What you will do:
Output the data exactly, with every line intact.
━━━━━ Dataset records
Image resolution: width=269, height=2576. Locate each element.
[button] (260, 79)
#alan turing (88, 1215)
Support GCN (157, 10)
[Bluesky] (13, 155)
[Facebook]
━━━━━━━━━━
Answer to the problem:
Image resolution: width=269, height=2576. Locate each element.
[button] (260, 79)
#alan turing (88, 1215)
Support GCN (157, 10)
[Bluesky] (13, 155)
[Facebook]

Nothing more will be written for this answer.